- [EXERCISE GOAL]:
From the line that contains "Morning (101, 1582)" to the end of the entries, write out every line exactly, including both ends, and nothing more.

- [PROVIDED DATA]:

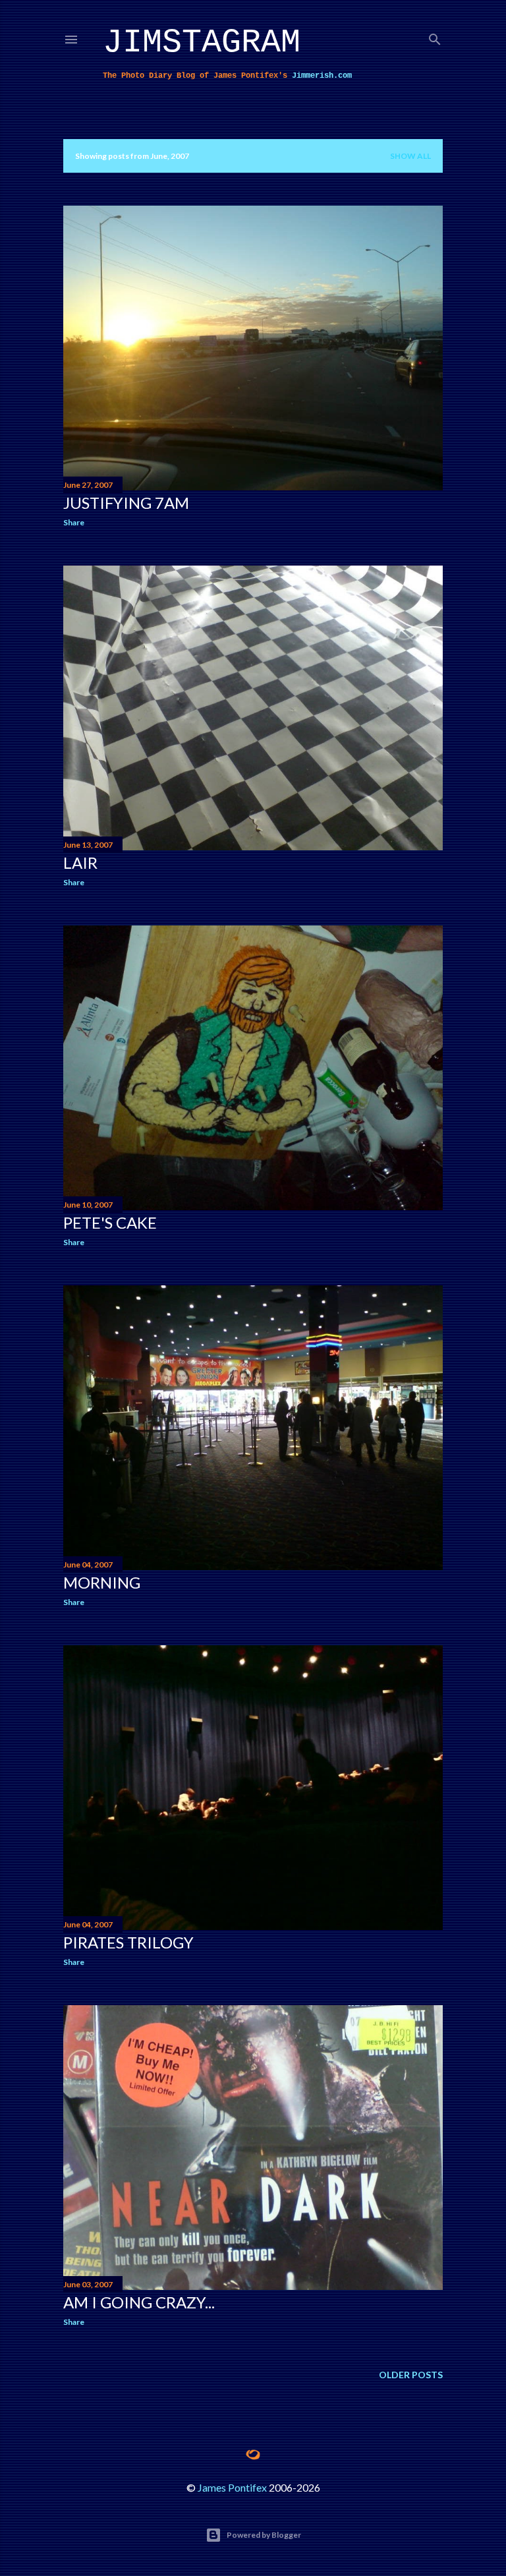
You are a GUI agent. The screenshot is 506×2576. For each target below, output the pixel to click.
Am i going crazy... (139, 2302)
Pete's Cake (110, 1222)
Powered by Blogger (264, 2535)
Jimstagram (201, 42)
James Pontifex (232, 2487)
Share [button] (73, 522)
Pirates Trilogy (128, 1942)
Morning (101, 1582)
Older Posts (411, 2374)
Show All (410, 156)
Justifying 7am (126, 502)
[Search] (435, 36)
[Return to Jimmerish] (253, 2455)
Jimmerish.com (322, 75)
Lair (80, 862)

- [THE ANSWER]:
Morning (101, 1582)
Older Posts (411, 2374)
Show All (410, 156)
Justifying 7am (126, 502)
[Search] (435, 36)
[Return to Jimmerish] (253, 2455)
Jimmerish.com (322, 75)
Lair (80, 862)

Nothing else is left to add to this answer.